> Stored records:
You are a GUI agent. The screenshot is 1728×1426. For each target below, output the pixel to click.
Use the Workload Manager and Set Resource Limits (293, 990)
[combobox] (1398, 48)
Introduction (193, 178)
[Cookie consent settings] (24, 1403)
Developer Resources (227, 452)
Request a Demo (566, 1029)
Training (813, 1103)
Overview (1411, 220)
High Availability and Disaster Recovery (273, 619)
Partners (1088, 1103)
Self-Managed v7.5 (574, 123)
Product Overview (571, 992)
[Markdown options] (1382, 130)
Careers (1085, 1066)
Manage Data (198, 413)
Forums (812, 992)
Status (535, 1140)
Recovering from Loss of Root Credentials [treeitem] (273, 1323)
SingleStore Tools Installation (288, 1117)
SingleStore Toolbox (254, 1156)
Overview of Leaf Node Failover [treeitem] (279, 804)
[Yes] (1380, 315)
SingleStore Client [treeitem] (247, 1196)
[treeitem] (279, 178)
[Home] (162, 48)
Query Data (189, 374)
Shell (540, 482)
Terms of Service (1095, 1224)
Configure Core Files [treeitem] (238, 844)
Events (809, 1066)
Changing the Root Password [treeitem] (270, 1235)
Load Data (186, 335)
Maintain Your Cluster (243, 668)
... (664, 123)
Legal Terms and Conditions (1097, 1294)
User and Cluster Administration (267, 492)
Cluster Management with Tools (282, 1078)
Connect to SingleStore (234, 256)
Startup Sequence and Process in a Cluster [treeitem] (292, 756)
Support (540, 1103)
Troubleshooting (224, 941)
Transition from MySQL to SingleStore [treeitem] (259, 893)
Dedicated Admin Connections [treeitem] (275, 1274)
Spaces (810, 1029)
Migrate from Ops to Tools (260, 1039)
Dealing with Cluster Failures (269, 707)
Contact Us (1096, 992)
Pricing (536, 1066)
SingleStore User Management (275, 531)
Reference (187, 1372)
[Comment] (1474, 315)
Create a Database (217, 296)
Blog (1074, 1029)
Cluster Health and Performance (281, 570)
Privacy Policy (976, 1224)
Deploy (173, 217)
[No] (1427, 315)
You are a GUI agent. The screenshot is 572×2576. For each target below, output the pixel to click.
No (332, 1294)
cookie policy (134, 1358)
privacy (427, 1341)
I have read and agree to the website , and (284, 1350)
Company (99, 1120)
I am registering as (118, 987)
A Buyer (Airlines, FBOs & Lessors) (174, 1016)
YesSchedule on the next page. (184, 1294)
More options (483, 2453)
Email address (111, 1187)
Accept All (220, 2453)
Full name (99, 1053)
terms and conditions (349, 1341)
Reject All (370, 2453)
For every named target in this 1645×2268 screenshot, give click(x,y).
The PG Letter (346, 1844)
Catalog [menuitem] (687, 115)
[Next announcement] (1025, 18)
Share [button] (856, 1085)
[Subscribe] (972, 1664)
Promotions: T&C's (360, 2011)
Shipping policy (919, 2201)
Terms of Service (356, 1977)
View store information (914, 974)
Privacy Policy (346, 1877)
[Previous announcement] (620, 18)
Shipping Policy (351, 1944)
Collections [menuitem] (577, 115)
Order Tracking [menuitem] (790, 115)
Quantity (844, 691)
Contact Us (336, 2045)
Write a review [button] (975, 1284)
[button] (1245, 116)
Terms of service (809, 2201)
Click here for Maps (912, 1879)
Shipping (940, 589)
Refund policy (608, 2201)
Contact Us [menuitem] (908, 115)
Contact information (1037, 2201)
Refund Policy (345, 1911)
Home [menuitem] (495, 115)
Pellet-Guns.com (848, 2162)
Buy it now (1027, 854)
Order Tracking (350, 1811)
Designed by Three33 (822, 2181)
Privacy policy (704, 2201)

> EXERCISE AIM: Return only the part of the records above that opens with the line containing "For every named" and closes with the line containing "View store information (914, 974)", ends included.

> SOLUTION TO THIS TASK:
For every named target in this 1645×2268 screenshot, give click(x,y).
The PG Letter (346, 1844)
Catalog [menuitem] (687, 115)
[Next announcement] (1025, 18)
Share [button] (856, 1085)
[Subscribe] (972, 1664)
Promotions: T&C's (360, 2011)
Shipping policy (919, 2201)
Terms of Service (356, 1977)
View store information (914, 974)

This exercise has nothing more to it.